• [TRECHO DO DOCUMENTO]:
────────────────────
História
05.03.2012 16:43
Reencontro com a história
Por Emiliano José*
Penso que o lugar do
ex-presidente João Goulart na história do Brasil começa a ganhar
contornos mais nítidos. Fui alertado pela primeira vez sobre os
equívocos históricos em torno do papel dele quando me deparei há alguns
anos com o livro de Moniz Bandeira: “O governo Goulart – as lutas
sociais no Brasil: 1961-1964”, numa edição da Civilização Brasileira, de
1977. Ali, comecei a repensar não só a singularidade da atuação do
ex-presidente, como de toda uma geração que lutou, a seu modo, para
construir um país soberano e mais justo.
────────────────────
• [DADOS FORNECIDOS]:
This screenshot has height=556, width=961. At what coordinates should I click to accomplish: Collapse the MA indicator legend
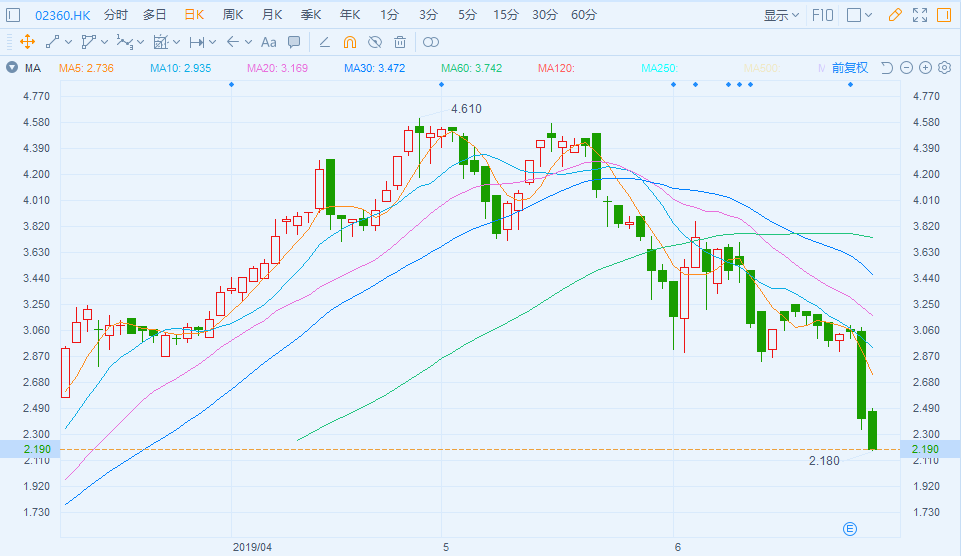point(11,68)
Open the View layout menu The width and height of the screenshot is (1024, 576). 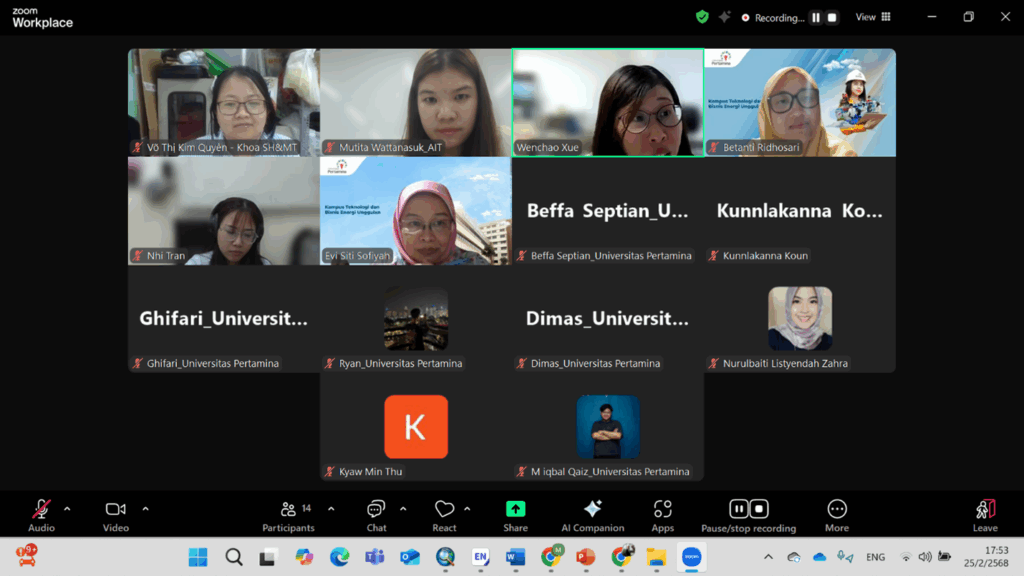pyautogui.click(x=873, y=17)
────────────────────
• [O QUE FAZER]:
1. De acordo com o texto sobre João Goulart, qual livro alertou quem escreve, pela primeira vez, sobre os equívocos históricos em torno do papel do ex-presidente?
2. Prossiga o texto sobre João Goulart a partir da última frase apresentada.

• [RESPOSTAS DO EXERCÍCIO]:
1. O livro de Moniz Bandeira "O governo Goulart – as lutas sociais no Brasil: 1961-1964", numa edição da Civilização Brasileira de 1977.

2.
Waldir Pires, protagonista político do Brasil desde o início dos anos
50, foi outro a me fazer repensar o papel do ex-presidente. Já não eram
mais leituras, mas o testemunho pessoal de quem conviveu com Goulart até
os últimos instantes de sua presença na presidência da República, e que
o acompanhou em sua dura experiência de exílio, vivida também por
Waldir. Agora, fui surpreendido com uma extraordinária biografia: “João
Goulart”, também da Civilização Brasileira, de 2011, do professor Jorge
Ferreira, da Universidade Federal Fluminense, já em terceira edição.
Não há a pretensão de produzir uma resenha. O livro já é conhecido.
Limito-me, aqui, a impressões, quem sabe a autocríticas, a revisões
históricas provocadas pela riqueza do livro. Não tenho, com esse texto,
quaisquer pretensões acadêmicas. Diria que ele tem mais uma face
militante, de quem está imerso na política e que sobre ela procura
refletir para não se ver engolfado por cláusulas pétreas conceituais e
nem pelos modismos do momento, o que não é fácil. Quem está na política,
corre os dois riscos, e não sei qual o mais prejudicial. Talvez, a
rigor, nunca consigamos nos livrar deles.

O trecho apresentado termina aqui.